• **Exercise brief**
The required answer is each line in the entries below where "thăm" occurs.
☆ ☆ ☆
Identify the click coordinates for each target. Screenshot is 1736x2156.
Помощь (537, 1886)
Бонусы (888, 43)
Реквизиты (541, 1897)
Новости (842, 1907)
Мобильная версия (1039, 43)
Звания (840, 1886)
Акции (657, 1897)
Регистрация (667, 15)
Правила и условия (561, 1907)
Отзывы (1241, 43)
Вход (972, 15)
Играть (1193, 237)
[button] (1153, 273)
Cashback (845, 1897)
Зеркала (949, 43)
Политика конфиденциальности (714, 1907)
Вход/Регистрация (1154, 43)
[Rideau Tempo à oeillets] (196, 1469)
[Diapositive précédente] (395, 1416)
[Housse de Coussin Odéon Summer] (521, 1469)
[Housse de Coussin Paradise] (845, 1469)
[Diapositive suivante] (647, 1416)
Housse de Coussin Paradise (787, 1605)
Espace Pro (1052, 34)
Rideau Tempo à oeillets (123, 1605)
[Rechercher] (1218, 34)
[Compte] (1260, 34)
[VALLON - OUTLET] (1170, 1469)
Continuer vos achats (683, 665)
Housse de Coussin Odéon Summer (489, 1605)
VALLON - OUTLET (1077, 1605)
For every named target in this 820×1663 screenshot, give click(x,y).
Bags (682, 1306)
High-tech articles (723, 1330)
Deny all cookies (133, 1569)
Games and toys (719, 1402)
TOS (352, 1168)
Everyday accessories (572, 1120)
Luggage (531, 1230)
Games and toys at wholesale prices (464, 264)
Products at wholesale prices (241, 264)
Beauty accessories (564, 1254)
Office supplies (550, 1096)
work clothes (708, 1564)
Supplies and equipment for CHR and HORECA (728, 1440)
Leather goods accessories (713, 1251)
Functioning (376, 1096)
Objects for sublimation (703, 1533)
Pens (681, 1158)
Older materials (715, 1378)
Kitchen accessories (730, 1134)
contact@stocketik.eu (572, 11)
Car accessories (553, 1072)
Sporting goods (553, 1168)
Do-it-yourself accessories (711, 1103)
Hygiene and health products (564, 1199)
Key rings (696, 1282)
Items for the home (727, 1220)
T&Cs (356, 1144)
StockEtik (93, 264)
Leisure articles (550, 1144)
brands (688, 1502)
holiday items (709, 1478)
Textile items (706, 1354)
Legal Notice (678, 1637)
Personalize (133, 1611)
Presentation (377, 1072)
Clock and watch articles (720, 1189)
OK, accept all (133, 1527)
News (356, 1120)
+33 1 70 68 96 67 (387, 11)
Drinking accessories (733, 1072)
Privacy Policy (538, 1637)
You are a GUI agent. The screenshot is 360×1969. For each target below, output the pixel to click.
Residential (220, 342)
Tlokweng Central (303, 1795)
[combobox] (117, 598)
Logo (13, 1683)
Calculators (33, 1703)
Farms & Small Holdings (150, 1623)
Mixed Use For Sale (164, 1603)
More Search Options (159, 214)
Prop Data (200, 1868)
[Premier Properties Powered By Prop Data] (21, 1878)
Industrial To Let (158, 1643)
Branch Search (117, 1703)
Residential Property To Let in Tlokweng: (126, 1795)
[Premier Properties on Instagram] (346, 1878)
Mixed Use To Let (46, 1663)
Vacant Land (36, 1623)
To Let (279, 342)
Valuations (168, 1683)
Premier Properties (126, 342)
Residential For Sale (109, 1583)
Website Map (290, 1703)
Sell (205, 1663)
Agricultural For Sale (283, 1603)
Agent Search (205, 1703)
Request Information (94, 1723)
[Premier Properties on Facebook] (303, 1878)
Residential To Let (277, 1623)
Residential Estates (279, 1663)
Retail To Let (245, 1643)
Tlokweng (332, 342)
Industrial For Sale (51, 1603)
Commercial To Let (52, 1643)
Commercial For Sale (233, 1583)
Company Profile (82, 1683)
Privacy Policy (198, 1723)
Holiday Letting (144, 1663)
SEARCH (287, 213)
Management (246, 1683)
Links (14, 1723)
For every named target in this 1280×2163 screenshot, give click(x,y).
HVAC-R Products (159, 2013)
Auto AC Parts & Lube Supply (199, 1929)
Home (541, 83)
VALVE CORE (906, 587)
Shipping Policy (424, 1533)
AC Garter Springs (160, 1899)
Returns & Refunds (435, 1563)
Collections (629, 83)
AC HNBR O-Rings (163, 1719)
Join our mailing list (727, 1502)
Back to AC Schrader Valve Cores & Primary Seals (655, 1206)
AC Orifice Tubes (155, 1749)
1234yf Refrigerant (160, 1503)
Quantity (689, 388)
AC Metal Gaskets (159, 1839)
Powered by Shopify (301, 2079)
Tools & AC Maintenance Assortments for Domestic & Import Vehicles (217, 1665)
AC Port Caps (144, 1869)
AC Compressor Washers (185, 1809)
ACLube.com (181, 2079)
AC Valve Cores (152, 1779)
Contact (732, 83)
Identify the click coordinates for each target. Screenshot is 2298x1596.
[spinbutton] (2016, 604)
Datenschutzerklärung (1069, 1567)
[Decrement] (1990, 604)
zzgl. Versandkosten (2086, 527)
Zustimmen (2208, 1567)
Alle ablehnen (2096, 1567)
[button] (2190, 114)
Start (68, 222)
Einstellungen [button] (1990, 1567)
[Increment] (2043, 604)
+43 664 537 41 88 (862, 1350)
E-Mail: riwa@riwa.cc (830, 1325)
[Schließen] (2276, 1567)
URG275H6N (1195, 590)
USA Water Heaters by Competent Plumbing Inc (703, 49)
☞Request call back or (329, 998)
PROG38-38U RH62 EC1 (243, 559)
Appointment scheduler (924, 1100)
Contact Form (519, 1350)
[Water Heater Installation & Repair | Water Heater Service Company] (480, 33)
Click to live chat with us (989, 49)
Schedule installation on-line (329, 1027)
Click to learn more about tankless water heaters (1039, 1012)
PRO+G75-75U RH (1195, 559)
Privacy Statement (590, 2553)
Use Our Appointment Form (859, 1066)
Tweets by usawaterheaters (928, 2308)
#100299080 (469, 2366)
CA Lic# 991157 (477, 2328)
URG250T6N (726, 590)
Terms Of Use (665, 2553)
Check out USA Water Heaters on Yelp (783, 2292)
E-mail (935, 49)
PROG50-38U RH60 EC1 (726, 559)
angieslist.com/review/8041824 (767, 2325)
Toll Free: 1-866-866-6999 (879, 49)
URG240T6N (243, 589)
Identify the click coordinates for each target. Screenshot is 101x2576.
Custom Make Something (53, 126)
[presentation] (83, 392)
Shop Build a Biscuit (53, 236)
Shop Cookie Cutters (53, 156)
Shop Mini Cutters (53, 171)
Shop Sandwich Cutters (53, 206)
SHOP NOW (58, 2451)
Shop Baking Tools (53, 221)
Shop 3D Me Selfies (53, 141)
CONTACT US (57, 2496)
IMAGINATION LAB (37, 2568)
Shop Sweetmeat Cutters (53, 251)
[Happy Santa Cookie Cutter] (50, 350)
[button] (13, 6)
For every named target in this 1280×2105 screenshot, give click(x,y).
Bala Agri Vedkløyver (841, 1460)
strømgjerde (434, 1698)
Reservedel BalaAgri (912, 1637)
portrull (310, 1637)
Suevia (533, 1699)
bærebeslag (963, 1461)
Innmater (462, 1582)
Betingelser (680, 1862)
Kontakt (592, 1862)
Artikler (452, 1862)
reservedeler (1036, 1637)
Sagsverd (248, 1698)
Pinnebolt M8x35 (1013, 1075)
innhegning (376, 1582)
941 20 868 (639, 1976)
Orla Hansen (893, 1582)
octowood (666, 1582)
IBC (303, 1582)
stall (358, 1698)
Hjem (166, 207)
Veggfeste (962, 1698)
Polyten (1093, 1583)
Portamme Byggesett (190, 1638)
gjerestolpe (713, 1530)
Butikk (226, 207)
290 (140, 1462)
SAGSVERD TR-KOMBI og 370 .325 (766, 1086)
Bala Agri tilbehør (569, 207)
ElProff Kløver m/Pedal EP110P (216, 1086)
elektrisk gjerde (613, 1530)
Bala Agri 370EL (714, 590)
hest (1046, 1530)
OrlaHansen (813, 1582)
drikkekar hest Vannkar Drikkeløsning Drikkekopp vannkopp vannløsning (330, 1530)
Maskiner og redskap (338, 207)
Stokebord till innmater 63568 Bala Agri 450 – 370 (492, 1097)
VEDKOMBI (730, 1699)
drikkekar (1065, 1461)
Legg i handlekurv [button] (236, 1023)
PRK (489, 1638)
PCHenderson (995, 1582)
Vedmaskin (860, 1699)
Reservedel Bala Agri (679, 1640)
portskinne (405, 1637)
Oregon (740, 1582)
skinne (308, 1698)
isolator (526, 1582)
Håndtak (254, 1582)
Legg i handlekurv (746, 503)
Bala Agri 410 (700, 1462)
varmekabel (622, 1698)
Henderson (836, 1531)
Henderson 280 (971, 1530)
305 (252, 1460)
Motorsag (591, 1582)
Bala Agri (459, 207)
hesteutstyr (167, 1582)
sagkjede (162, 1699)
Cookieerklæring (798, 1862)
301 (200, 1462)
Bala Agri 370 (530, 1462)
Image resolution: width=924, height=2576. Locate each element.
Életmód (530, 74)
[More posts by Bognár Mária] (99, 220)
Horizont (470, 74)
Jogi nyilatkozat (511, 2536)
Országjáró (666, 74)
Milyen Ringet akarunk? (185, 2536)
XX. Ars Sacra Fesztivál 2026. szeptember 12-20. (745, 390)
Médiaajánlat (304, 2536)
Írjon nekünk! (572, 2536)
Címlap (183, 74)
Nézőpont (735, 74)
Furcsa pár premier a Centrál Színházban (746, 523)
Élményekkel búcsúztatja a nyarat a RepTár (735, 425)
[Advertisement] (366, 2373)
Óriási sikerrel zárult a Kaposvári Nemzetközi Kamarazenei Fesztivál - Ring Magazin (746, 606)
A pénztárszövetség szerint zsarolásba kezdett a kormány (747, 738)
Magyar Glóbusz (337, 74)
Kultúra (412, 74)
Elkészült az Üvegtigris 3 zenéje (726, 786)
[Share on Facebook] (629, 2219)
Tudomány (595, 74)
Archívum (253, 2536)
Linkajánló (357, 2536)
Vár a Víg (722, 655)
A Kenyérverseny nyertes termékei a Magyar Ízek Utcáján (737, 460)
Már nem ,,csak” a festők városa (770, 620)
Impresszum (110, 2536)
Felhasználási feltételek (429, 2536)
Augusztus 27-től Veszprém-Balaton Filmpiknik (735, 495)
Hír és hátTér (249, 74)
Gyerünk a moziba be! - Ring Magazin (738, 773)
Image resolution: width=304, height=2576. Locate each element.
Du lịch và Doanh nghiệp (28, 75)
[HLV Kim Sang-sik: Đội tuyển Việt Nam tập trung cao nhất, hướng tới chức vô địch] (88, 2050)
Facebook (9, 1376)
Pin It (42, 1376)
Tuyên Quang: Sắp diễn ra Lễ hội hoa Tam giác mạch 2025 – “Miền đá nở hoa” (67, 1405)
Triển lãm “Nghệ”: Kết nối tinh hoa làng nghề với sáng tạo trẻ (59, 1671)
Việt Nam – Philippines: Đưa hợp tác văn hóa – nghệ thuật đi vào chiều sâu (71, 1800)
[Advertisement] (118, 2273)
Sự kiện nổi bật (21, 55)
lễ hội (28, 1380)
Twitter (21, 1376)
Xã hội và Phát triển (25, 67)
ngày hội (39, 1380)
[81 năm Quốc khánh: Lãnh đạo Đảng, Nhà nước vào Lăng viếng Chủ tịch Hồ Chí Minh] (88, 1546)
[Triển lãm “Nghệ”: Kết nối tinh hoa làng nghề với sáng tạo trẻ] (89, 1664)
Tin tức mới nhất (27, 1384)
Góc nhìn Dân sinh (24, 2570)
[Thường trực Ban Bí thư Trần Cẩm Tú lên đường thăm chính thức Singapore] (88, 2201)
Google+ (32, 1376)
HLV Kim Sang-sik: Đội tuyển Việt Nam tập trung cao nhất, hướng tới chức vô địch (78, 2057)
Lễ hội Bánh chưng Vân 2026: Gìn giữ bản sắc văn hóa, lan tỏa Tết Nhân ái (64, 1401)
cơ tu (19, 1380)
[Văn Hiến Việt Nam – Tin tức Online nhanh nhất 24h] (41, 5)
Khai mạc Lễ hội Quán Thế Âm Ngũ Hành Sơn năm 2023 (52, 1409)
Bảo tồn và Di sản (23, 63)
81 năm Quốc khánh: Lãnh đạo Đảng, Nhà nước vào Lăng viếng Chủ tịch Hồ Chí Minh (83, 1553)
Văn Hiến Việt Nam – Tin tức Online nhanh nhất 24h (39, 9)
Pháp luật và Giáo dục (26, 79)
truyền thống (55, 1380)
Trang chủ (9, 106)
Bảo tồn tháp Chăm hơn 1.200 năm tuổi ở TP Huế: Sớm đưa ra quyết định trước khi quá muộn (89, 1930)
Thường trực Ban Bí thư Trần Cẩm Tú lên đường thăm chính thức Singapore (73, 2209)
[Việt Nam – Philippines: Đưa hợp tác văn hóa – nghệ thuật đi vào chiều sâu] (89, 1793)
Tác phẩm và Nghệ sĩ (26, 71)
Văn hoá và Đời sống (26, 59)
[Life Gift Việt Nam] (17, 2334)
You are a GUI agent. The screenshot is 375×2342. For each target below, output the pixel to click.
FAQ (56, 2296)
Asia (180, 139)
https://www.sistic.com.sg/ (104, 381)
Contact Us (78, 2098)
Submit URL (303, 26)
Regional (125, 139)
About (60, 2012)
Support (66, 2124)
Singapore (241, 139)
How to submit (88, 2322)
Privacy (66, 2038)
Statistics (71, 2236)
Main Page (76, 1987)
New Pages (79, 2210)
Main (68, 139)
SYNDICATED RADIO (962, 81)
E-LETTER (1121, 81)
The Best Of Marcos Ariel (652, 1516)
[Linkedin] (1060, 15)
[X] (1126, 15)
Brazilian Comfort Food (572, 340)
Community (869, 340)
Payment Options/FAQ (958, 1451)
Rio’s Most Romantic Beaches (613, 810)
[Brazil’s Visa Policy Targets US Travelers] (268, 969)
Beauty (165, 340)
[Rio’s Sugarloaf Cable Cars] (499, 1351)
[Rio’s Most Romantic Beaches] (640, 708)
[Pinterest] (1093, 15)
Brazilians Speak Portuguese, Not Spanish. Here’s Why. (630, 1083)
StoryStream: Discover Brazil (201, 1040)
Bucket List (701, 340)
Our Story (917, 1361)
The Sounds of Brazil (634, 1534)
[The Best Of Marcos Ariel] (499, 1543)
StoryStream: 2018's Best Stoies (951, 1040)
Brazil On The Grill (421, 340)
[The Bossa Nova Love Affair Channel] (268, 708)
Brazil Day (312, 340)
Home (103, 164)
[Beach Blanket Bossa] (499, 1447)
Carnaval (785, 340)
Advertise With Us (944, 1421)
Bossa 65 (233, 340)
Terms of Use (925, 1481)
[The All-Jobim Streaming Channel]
☆ ☆ ☆
• **Answer to the problem**
[Thường trực Ban Bí thư Trần Cẩm Tú lên đường thăm chính thức Singapore] (88, 2201)
Thường trực Ban Bí thư Trần Cẩm Tú lên đường thăm chính thức Singapore (73, 2209)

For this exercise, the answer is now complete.